## Records for the task
━━━━━━━━━━━━━━━━

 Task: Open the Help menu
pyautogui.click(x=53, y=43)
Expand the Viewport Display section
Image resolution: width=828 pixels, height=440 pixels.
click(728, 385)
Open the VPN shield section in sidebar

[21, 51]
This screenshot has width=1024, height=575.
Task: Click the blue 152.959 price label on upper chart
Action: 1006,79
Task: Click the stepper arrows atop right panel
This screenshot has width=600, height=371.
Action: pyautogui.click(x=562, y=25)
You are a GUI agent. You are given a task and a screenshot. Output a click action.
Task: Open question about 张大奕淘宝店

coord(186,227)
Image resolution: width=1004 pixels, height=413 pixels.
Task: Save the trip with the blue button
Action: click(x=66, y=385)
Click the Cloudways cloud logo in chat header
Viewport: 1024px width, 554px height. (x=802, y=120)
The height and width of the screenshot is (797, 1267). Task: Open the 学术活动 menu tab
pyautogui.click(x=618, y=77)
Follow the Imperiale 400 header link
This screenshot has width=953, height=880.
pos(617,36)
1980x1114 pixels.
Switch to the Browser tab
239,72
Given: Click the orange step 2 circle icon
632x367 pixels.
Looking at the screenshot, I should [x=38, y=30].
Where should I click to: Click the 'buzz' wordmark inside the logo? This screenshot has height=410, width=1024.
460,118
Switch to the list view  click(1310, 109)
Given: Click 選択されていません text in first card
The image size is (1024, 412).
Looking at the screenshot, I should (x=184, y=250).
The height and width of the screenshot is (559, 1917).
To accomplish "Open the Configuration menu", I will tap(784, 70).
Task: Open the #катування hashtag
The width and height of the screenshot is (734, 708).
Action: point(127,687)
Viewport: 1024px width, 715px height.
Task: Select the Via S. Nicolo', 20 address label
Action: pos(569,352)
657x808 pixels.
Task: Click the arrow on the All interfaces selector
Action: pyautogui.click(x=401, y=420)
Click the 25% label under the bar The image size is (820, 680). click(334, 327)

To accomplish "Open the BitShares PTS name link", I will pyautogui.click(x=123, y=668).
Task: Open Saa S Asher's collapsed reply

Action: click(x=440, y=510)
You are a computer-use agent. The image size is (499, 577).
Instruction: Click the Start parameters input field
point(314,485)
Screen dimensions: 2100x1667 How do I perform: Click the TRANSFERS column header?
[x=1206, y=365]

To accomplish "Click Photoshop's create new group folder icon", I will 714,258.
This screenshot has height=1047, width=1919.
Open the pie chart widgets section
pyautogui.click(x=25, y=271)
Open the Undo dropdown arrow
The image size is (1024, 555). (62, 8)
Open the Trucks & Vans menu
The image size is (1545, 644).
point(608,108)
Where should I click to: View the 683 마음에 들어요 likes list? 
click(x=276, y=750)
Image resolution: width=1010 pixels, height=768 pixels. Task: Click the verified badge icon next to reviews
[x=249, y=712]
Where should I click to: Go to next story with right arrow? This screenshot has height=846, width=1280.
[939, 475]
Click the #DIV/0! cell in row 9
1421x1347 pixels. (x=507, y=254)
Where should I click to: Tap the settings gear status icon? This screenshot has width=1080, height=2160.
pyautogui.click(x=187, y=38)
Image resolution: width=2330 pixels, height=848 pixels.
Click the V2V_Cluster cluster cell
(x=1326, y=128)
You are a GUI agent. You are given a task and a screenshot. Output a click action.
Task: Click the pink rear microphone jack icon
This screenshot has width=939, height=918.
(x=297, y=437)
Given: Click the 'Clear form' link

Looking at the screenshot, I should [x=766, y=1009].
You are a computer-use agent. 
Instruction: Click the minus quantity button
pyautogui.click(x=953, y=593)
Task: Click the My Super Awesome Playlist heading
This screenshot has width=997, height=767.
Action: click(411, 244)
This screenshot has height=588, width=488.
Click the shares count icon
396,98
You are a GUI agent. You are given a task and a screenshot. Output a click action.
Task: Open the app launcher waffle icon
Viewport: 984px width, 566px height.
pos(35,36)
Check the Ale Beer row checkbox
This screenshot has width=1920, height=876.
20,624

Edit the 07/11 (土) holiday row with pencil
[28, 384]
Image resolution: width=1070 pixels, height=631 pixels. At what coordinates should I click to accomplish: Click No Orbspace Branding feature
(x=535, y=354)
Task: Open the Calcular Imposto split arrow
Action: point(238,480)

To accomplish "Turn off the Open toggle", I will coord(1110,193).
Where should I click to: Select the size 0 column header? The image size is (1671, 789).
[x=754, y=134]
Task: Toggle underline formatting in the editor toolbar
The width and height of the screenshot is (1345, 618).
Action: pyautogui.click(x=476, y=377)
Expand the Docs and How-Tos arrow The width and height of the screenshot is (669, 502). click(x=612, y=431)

━━━━━━━━━━━━━━━━

## Instructions for the task
When the entries above show the word "computer" in a line, copy that line out.

## Answer for this exercise
You are a computer-use agent. The image size is (499, 577).
You are a computer-use agent. 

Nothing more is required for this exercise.